L'histoire :
En 1991, en Union Soviétique, le régime communiste tombe et le pouvoir passe dans les mains du maréchal Vashkov, fondateur du parti Volgan, un parti d'inspiration nationale-socialiste. En 2004, le Royaume-Uni ainsi que l'ensemble de l'Europe occidentale sont occupés par les Volgans. Le récit débute alors que Bill Savage, une figure proéminente de la résistance britannique, commet un attentat suicide contre un poste Volgan. Pendant ce temps, à Londres, Jack Savage, le frère de Bill, s'entretient avec son beau-frère, Noddy, et évoque la mémoire de Bill.

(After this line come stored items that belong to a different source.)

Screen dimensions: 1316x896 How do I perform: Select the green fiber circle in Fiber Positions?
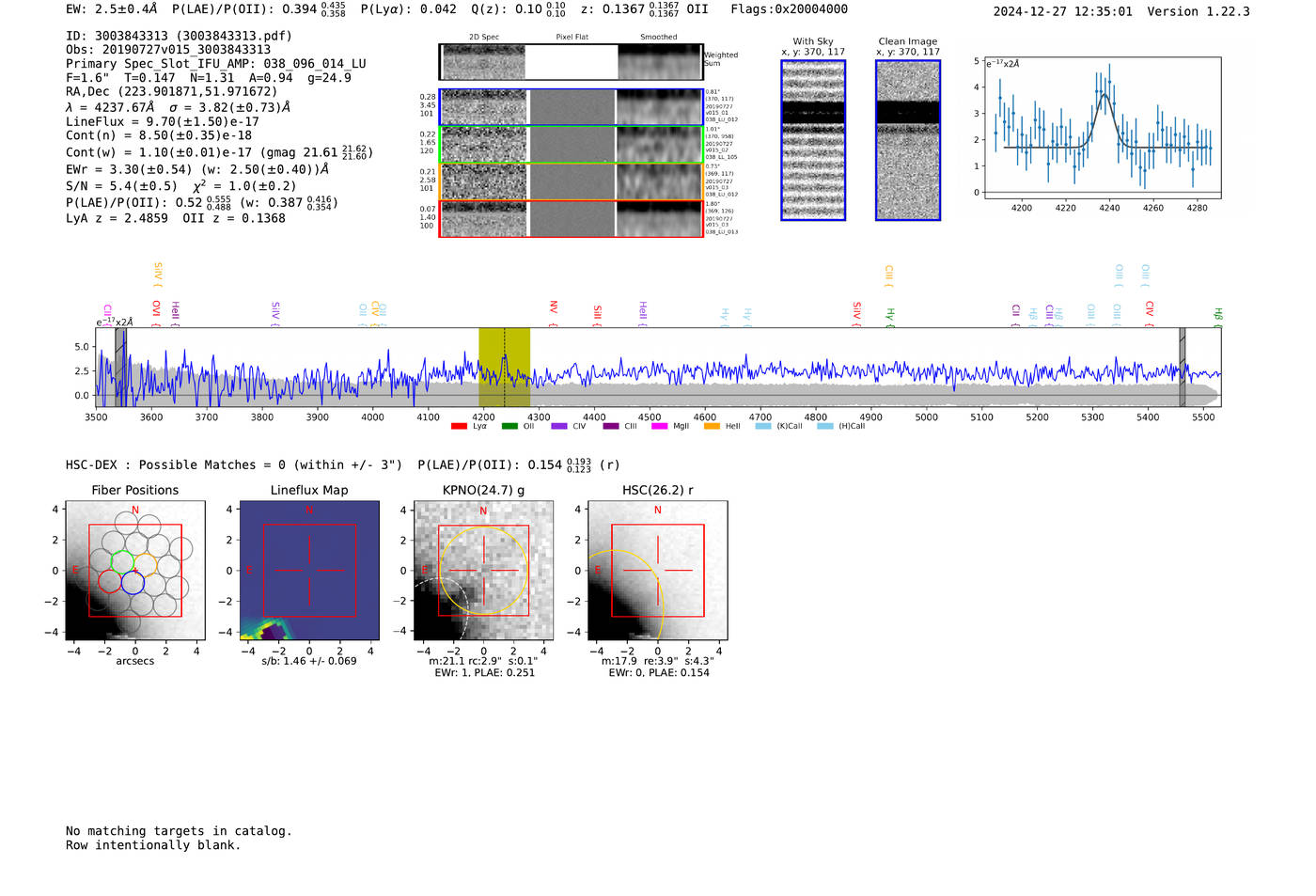point(122,561)
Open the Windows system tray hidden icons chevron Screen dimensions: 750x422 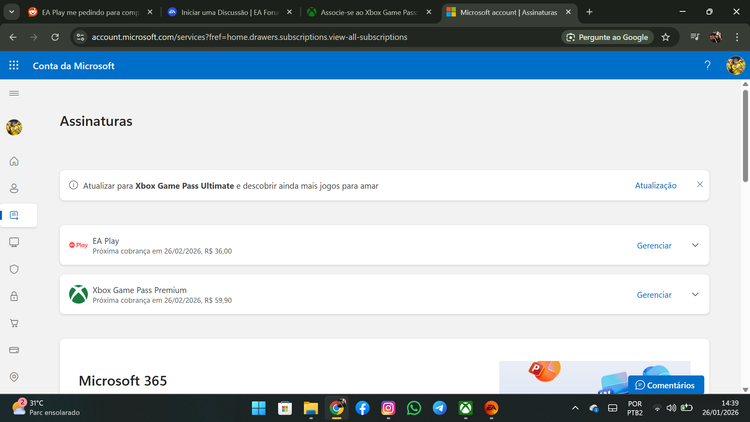tap(575, 408)
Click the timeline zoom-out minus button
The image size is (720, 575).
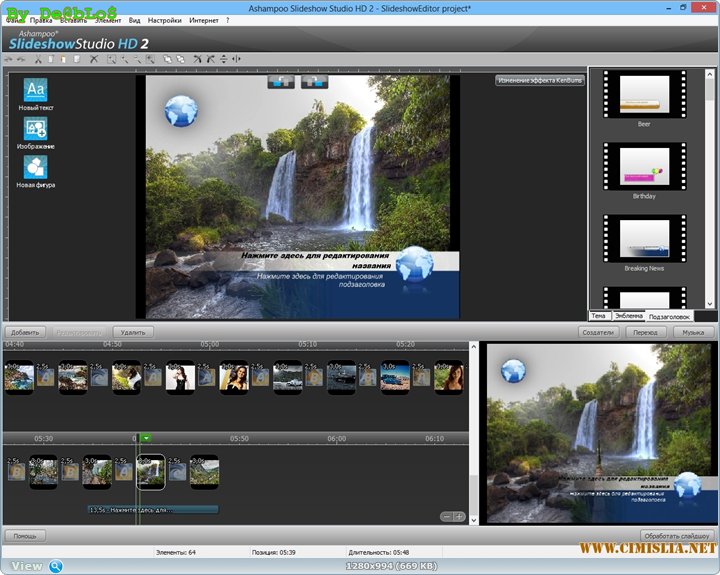(x=447, y=516)
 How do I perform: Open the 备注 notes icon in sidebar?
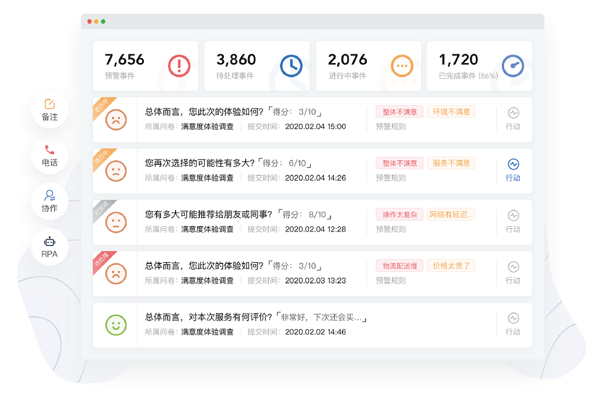click(50, 104)
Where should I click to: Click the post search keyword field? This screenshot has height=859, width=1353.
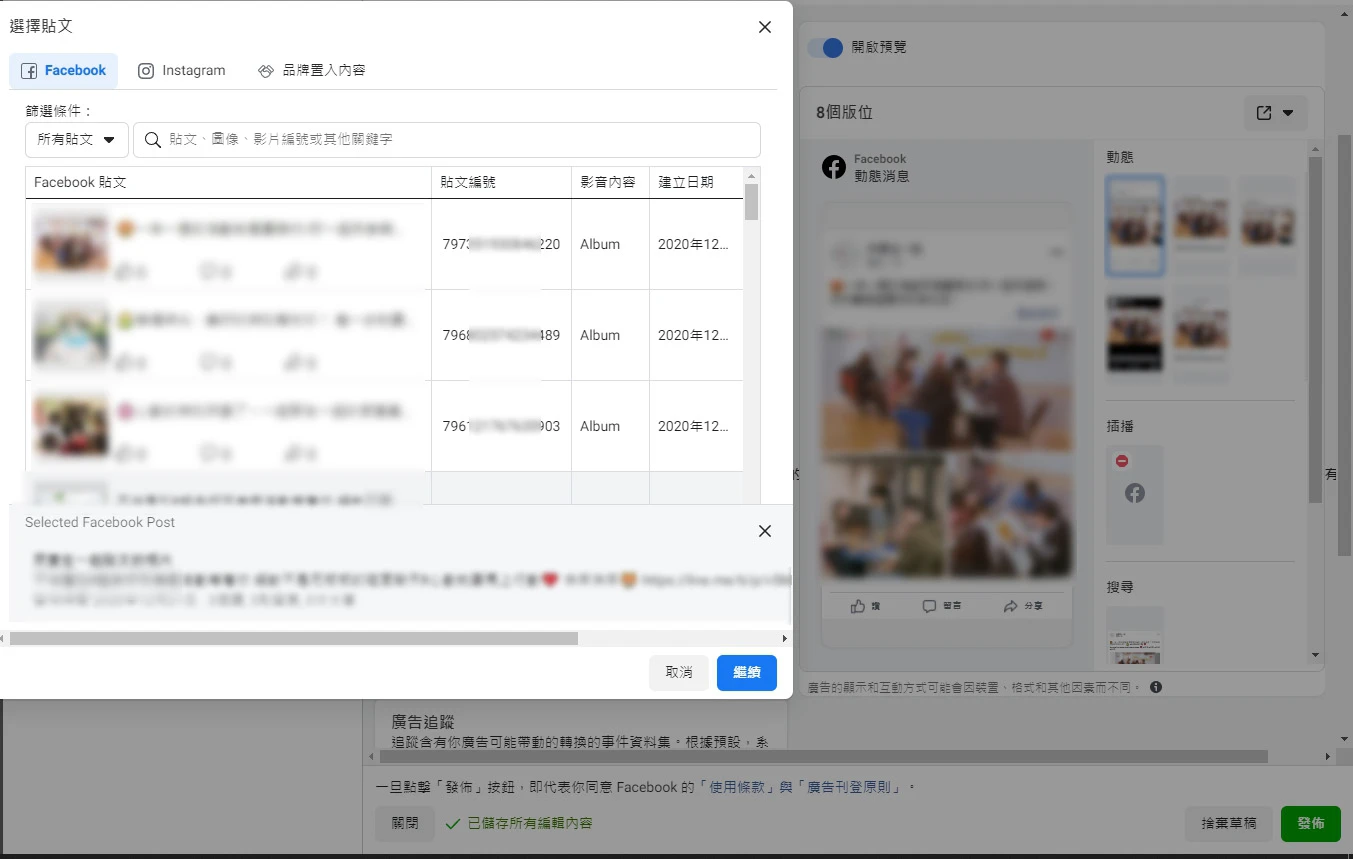tap(460, 140)
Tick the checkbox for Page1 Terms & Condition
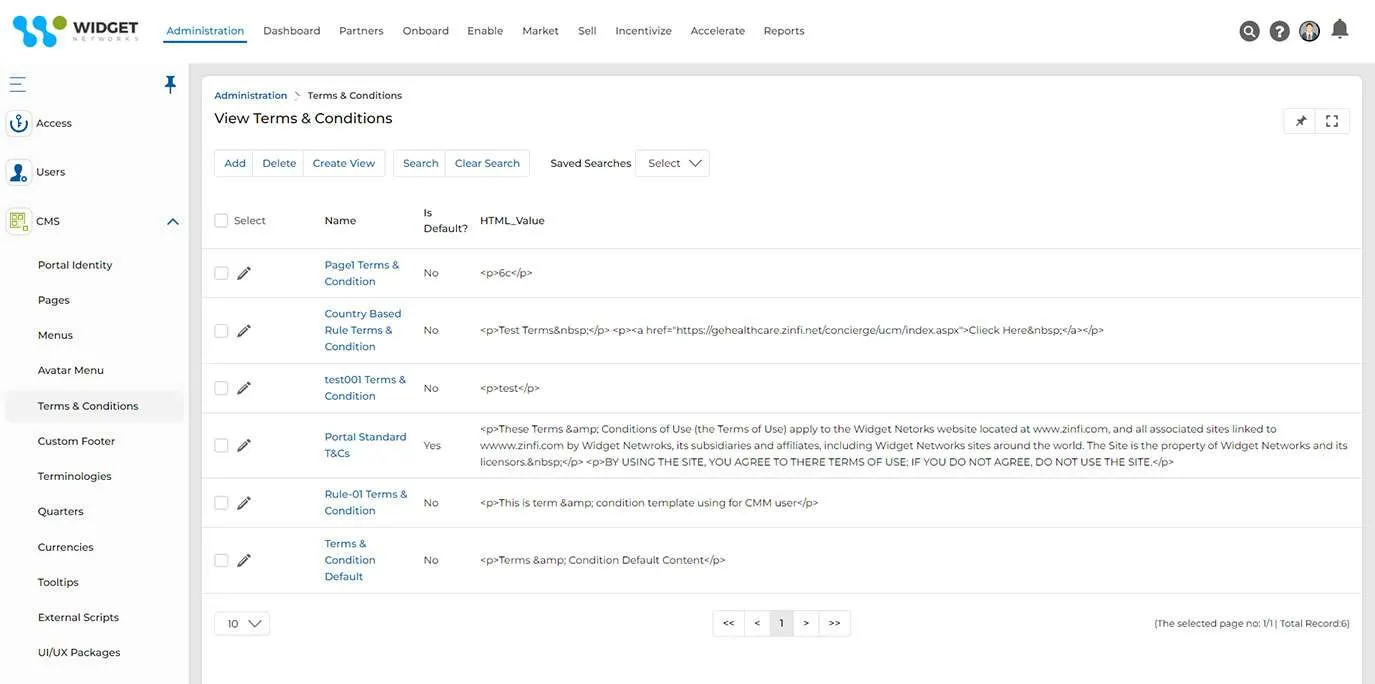The width and height of the screenshot is (1375, 684). 221,273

On se rend alors compte que Jack est en fait Bill qui s'est arrangé pour se faire passer pour mort et adopter les traits et l'identité de son frère disparu. Une course s'engage alors entre Bill – qui tient à s'assurer que son plan a fonctionné – et un certain Chantry, agent de la Contre-subversion de la Sécurité Spéciale, qui se doute que le soi-disant suicide de Bill n'était qu'un leurre. Complots, attentats et faux-semblants seront de mise dans le travail de sape qui attend Bill pour, un jour peut-être, se débarrasser de l'envahisseur...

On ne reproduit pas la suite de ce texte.